Hence there are many things that governments, corporations and individuals can do to avoid climate change. But to be effective, they must be done on a global level. When it comes to climate, countries are just not sovereign. They are at the mercy of actions taken by people on the other side of the planet. The Republic of Kiribati – an islands nation in the Pacific Ocean – could reduce its greenhouse gas emissions to zero and nevertheless be submerged under the rising waves if other countries don’t follow suit. Chad could put a solar panel on every roof in the country and yet become a barren desert due to the irresponsible environmental policies of distant foreigners. Even powerful nations such as China and Japan are not ecologically sovereign. To protect Shanghai, Hong Kong and Tokyo from destructive floods and typhoons, the Chinese and Japanese will have to convince the Russian and American governments to abandon their ‘business as usual’ approach.
Nationalist isolationism is probably even more dangerous in the context of climate change than of nuclear war. An all-out nuclear war threatens to destroy all nations, so all nations have an equal stake in preventing it. Global warming, in contrast, will probably have a different impact on different nations. Some countries, most notably Russia, might actually benefit from it. Russia has relatively few coastline assets, hence it is far less worried than China or Kiribati about rising sea levels. And whereas higher temperatures are likely to turn Chad into a desert, they might simultaneously turn Siberia into the breadbasket of the world. Moreover, as the ice melts in the far north, the Russian-dominated Arctic sea lanes might become the artery of global commerce, and Kamchatka might replace Singapore as the crossroads of the world.13
Similarly, replacing fossil fuels with renewable energy sources is likely to appeal to some countries more than to others. China, Japan and South Korea depend on importing huge quantities of oil and gas. They will be delighted to be free of that burden. Russia, Iran and Saudi Arabia depend on exporting oil and gas. Their economies will collapse if oil and gas suddenly give way to solar and wind.

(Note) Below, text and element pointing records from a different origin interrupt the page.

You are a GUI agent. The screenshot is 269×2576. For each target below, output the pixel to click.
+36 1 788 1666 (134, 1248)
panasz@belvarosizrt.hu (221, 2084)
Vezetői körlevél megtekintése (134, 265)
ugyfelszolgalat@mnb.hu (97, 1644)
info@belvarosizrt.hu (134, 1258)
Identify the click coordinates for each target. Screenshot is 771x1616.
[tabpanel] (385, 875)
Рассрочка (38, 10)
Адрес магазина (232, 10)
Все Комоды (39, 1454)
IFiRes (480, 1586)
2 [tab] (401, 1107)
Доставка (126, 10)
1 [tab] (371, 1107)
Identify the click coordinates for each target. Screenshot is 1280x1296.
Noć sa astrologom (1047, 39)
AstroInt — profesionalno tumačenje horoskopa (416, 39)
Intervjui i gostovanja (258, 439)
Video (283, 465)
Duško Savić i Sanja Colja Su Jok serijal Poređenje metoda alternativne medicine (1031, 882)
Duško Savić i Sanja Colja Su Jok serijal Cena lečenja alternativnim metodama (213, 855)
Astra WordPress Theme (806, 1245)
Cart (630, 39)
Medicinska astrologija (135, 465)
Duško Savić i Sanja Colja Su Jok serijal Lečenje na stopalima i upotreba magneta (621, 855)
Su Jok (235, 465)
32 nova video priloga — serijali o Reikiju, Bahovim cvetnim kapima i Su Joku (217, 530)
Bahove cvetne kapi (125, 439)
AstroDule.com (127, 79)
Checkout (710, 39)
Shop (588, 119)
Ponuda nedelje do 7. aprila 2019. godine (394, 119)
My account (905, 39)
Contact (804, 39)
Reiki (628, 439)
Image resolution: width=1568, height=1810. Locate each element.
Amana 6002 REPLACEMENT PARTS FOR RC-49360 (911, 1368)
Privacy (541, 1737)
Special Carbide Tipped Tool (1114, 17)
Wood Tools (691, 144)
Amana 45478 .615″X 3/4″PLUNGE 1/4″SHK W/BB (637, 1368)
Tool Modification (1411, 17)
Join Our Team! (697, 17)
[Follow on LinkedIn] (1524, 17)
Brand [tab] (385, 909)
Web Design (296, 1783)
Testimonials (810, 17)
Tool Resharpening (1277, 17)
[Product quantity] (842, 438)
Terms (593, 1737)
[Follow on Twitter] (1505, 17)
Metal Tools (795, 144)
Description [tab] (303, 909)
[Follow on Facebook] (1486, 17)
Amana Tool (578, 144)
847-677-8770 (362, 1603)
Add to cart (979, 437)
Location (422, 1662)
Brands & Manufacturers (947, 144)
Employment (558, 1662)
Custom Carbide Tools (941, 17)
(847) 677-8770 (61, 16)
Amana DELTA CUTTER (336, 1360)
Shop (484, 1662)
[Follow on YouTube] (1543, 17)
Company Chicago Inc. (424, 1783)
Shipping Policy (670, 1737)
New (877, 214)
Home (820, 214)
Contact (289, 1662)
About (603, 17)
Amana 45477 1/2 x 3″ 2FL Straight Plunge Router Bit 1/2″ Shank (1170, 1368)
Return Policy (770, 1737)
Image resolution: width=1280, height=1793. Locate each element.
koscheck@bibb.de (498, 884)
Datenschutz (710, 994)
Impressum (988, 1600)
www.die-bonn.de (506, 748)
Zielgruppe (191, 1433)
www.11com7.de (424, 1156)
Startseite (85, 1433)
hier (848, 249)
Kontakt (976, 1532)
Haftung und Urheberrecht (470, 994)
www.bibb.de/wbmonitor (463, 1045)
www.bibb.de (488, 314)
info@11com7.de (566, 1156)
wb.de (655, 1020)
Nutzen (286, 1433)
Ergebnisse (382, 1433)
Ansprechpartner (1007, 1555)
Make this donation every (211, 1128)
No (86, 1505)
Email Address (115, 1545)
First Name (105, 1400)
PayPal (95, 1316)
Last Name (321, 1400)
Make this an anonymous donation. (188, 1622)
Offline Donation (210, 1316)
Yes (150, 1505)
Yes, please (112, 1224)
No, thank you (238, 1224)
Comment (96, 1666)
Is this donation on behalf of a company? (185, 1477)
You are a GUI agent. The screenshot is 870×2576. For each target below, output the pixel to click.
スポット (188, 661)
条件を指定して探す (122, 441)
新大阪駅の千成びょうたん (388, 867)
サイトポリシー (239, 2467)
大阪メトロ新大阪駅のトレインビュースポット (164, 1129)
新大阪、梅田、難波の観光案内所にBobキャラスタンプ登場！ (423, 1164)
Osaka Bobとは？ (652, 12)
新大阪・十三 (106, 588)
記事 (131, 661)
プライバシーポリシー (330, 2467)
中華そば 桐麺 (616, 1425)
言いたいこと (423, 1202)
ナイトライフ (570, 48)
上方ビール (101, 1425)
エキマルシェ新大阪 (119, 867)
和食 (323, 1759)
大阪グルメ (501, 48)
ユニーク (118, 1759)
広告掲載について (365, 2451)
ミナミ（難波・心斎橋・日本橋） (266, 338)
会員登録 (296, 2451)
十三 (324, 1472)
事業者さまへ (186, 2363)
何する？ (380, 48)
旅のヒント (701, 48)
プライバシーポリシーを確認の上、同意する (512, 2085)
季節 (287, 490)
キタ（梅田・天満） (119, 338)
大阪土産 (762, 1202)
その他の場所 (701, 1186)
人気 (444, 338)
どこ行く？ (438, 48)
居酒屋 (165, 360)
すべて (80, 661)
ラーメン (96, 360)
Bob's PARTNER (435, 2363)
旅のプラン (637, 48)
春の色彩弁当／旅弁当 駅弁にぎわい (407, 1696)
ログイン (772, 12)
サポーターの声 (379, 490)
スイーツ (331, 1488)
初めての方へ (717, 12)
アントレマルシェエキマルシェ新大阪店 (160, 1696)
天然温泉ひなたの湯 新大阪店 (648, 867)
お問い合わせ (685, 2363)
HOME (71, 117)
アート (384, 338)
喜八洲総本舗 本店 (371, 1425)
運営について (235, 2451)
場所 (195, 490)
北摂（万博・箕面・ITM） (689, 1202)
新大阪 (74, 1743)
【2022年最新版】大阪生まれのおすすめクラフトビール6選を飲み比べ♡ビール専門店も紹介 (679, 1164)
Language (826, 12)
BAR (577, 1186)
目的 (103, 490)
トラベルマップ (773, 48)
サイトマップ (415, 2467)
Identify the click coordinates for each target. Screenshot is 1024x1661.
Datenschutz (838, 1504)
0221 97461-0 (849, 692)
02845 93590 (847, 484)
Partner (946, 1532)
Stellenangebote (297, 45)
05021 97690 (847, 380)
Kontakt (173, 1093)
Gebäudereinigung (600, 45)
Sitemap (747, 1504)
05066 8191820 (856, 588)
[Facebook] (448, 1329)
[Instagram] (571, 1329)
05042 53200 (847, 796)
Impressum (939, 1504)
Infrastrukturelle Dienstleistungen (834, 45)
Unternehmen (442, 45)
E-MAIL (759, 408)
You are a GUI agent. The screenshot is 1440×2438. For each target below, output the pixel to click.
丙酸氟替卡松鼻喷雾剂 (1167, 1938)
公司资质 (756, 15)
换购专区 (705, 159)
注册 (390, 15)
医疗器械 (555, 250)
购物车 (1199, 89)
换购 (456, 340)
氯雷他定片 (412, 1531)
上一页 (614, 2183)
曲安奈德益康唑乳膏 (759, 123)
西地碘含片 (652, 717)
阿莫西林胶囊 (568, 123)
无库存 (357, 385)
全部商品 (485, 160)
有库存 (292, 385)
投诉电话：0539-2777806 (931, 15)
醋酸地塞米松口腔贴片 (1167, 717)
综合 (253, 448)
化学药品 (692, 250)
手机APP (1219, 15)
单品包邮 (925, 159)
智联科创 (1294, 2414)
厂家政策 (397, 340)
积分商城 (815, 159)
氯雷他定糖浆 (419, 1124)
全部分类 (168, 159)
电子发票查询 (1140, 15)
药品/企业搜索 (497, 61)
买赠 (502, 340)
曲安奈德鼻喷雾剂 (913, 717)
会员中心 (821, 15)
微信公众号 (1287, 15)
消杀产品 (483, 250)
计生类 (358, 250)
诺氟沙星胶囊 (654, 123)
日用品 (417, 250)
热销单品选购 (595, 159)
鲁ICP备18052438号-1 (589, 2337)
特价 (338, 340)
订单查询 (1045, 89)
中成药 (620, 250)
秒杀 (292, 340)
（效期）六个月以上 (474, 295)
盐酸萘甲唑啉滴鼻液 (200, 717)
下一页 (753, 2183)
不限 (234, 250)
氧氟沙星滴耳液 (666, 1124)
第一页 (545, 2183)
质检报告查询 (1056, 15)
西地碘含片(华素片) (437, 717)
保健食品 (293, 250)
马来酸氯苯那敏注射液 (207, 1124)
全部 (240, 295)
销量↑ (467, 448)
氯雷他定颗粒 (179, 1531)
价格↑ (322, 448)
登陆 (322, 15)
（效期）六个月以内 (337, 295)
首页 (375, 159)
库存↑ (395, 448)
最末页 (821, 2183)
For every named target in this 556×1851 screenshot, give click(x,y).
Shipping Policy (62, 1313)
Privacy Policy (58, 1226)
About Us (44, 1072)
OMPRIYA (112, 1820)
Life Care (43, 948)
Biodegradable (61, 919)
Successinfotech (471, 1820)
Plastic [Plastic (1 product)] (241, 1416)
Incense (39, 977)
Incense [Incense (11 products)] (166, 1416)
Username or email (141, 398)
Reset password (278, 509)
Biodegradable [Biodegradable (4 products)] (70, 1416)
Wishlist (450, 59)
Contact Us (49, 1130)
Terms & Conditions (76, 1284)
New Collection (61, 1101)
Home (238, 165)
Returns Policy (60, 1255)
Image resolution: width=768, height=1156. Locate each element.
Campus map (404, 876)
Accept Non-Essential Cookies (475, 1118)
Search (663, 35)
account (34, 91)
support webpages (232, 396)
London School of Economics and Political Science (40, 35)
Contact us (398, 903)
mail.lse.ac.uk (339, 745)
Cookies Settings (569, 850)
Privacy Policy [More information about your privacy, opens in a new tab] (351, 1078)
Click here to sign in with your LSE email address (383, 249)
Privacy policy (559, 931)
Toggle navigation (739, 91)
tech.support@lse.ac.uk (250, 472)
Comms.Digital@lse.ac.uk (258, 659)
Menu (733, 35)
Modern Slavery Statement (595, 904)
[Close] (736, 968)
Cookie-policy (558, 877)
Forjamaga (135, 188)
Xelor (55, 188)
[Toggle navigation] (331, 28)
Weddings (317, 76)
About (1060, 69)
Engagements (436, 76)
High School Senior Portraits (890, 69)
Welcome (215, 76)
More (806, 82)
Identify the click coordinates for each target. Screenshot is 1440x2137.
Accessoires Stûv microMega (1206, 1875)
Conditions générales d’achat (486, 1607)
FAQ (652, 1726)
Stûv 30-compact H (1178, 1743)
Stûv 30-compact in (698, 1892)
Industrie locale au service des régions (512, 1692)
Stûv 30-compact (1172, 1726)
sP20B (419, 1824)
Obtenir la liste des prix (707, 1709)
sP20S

Consequently, while some nations such as China, Japan and Kiribati are likely to push hard for reducing global carbon emissions as soon as possible, other nations such as Russia and Iran might be far less enthusiastic. Even in countries that stand to lose much from global warming, such as the USA, nationalists might be too short-sighted and self-absorbed to appreciate the danger. A small but telling example was given in January 2018, when the United States imposed a 30 per cent tariff on foreign-made solar panels and solar equipment, preferring to support American solar producers even at a cost of slowing the switch to renewable energy.14
An atom bomb is such an obvious and immediate threat that nobody can ignore it. Global warming, in contrast, is a more vague and protracted menace. Hence whenever long-term environmental considerations demand some painful short-term sacrifice, nationalists might be tempted to put immediate national interests first, and reassure themselves that they can worry about the environment later, or just leave it to people elsewhere. Alternatively, they may simply deny the problem. It isn’t a coincidence that scepticism about climate change tends to be the preserve of the nationalist right. You rarely see left-wing socialists tweet that ‘climate change is a Chinese hoax’. Since there is no national answer to the problem of global warming, some nationalist politicians prefer to believe the problem does not exist.15
The technological challenge
The same dynamics are likely to spoil any nationalist antidote to the third existential threat of the twenty-first century: technological disruption. As we saw in earlier chapters, the merger of infotech and biotech opens the door to a cornucopia of doomsday scenarios, ranging from digital dictatorships to the creation of a global useless class.
What is the nationalist answer to these menaces?
There is no nationalist answer. As in the case of climate change, so also with technological disruption, the nation state is simply the wrong framework to address the threat. Since research and development are not the monopoly of any one country, even a superpower like the USA cannot restrict them by itself. If the US government forbids genetically engineering human embryos, this doesn’t prevent Chinese scientists from doing so. And if the resulting developments confer on China some crucial economic or military advantage, the USA will be tempted to break its own ban. Particularly in a xenophobic dog-eat-dog world, if even a single country chooses to pursue a high-risk, high-gain technological path, other countries will be forced to do the same, because nobody can afford to remain behind. In order to avoid such a race to the bottom, humankind will probably need some kind of global identity and loyalty.
Moreover, whereas nuclear war and climate change threaten only the physical survival of humankind, disruptive technologies might change the very nature of humanity, and are therefore entangled with humans’ deepest ethical and religious beliefs. While everyone agrees that we should avoid nuclear war and ecological meltdown, people have widely different opinions about using bioengineering and AI to upgrade humans and to create new life forms. If humankind fails to devise and administer globally accepted ethical guidelines, it will be open season for Dr Frankenstein.
When it comes to formulating such ethical guidelines, nationalism suffers above all from a failure of the imagination. Nationalists think in terms of territorial conflicts lasting centuries, while the technological revolutions of the twenty-first century should really be understood in cosmic terms. After 4 billion years of organic life evolving by natural selection, science is ushering in the era of inorganic life shaped by intelligent design.